TITLE=Synchrotron X-Ray Radiation-Induced Bystander Effect: An Impact of the Scattered Radiation, Distance From the Irradiated Site and p53 Cell Status

JOURNAL=Frontiers in Oncology

VOLUME=Volume 11 - 2021

YEAR=2021

URL=https://www.frontiersin.org/journals/oncology/articles/10.3389/fonc.2021.685598

DOI=10.3389/fonc.2021.685598

ISSN=2234-943X

ABSTRACT=Cancer radiotherapy is based on the dogma that radiation kills targeted cells. The radiation-induced bystander effect (RIBE), by which the neighbours of irradiated cells can also be damaged, challenges this dogma. RIBE is now a well-established consequence of ionizing radiation and is manifested as increased genomic abnormalities and loss of viability of the ‘naïve’ cells.

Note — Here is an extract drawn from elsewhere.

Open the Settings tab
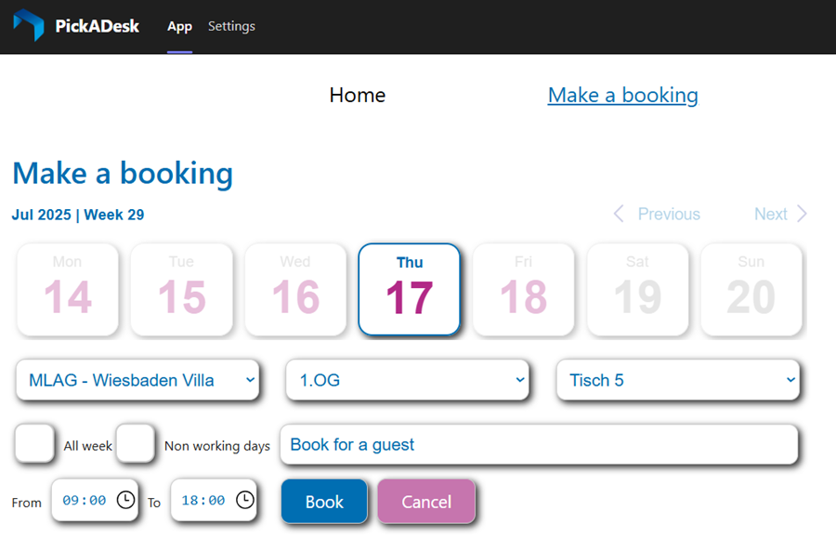Screen dimensions: 836x550 coord(231,26)

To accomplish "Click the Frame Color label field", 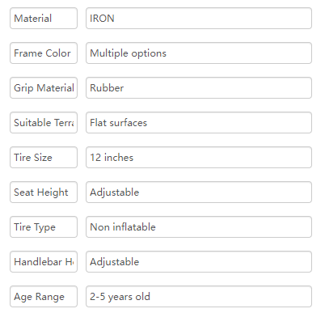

Therefore, RIBE represents a risk factor in radiotherapy that needs to be considered, including for treatment with novel radiotherapy modalities, such as synchrotron-generated microbeam radiotherapy (MRT). Here, we quantitatively assessed the contribution of scattered synchrotron radiation to the observed RIBE, manifested as DNA damage in cultured human colon cancer cells, for both a collimated MRT beam and a broad beam (homogeneous) control.  We report that scattered radiation substantially contributes to DNA damage accumulation in bystander cells, and that the cells exposed to the low-dose scatter generate unrepairable DNA damage, possibly due to an ongoing exchange of bystander signalling. We found a more pronounced bystander response following irradiation with broad beam compared to MRT. For p53-null cells, we describe an overall reduced response to low-dose irradiation, but not for RIBE. Our findings provide new information for optimization and planning of cancer MRT regimens.